NORMAL COURSE ISSUER BID

On February 16, 2004, the Company filed with the Toronto Stock Exchange, and the Toronto Stock Exchange accepted, a notice of intention to make a normal course issuer bid to purchase for cancellation up to a maximum of 59,515 Common Shares (on a post-split basis), representing approximately 10% of the public float at the time.  Shareholders may obtain a copy of such notice of intention to make a normal course issuer bid, without charge, by contacting the Company.  Purchases of Common Shares under such normal course issuer bid were permitted to commence on February 19, 2004 and will terminate no later than February 18, 2005.

As of December 14, 2004, no Common Shares have been purchased for cancellation by the Company pursuant to such normal course issuer bid.

FINANCIAL STATEMENTS

The audited financial statements of the Company for the fiscal year ended August 31, 2004 and the report of the auditor thereof will be placed before the Meeting.  The audited financial statements and the report of the auditor were mailed to the shareholders with the Notice of the Meeting and the Management Information Circular.  Additional copies may be obtained from the Secretary of the Company upon request and will be available at the Meeting.

VOTES NECESSARY TO PASS RESOLUTIONS

A simple majority of affirmative votes cast at the Meeting is required to pass the ordinary resolutions described herein.  A three-quarters majority of affirmative votes cast at the Meeting is required to pass the special resolutions described herein.  If there are more nominees for election as directors or appointment of the Company's auditor than there are vacancies to fill, those nominees receiving the greatest number of votes will be elected or appointed, as the case may be, until all such vacancies have been filled.  If the number of nominees for election or appointment is equal to the number of vacancies to be filled all such nominees will be declared elected or appointed by acclamation.

NUMBER OF DIRECTORS

The size of the Board of Directors of the Company (the "Board") is currently determined at 4.  The Board proposes that the number of directors remain at 4.  Shareholders will therefore be asked to approve an ordinary resolution that the number of directors elected be fixed at 4.

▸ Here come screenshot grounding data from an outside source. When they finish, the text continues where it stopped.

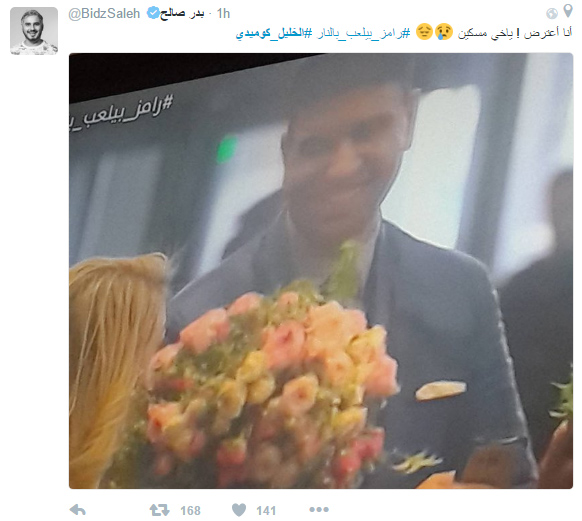Screen dimensions: 582x521
Task: Click the display name بدر صالح
Action: 182,14

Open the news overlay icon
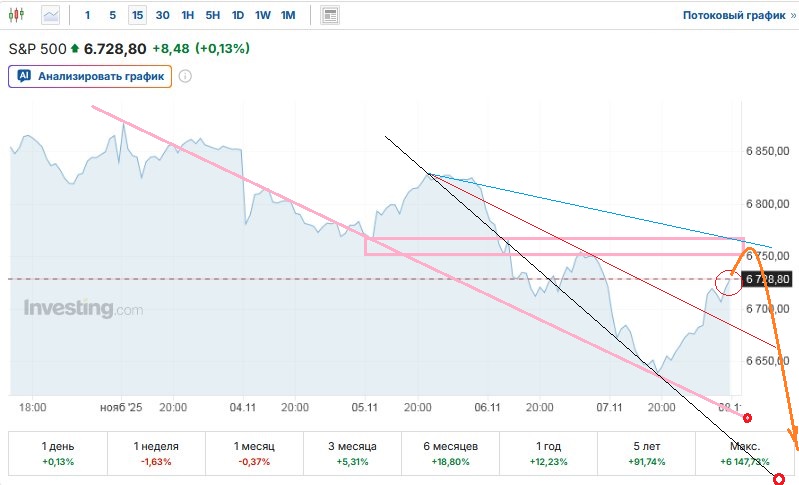point(330,15)
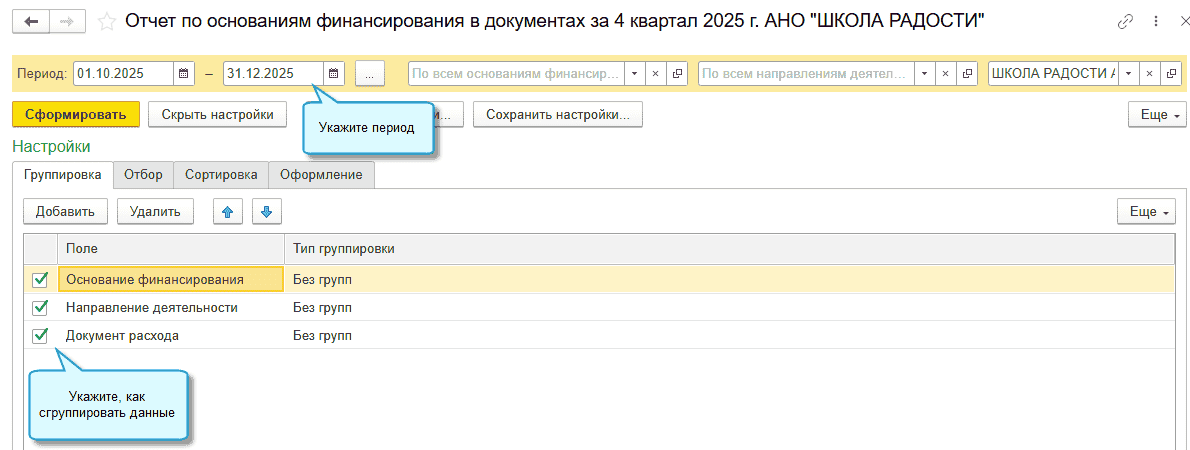Toggle Направление деятельности grouping checkbox
Screen dimensions: 1190x450
[41, 308]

Unless otherwise directed, it is the intention of the Management Proxyholders to vote proxies in the accompanying form IN FAVOUR of the approval of the ordinary resolution fixing the number of directors at 4.

ELECTION OF DIRECTORS

The term of office of each of the 4 current directors will end at the conclusion of the Meeting.  Unless the director's office is earlier vacated in accordance with the provisions of the Company Act  (British Columbia), each of the current director elected will hold office until the conclusion of the next annual general meeting of the Company, or if no director is then elected, until a successor is elected.

Management proposes to nominate the persons listed below for election as directors.  Management does not contemplate that any of such nominees will be unable to serve as directors; however, if for any reason any of the proposed nominees do not stand for election or are unable to serve as such, it is the intention of the Management Proxyholders to vote for another nominee in their discretion unless the shareholder has specified in his or her proxy that his or her shares are to be withheld from voting in the election of directors.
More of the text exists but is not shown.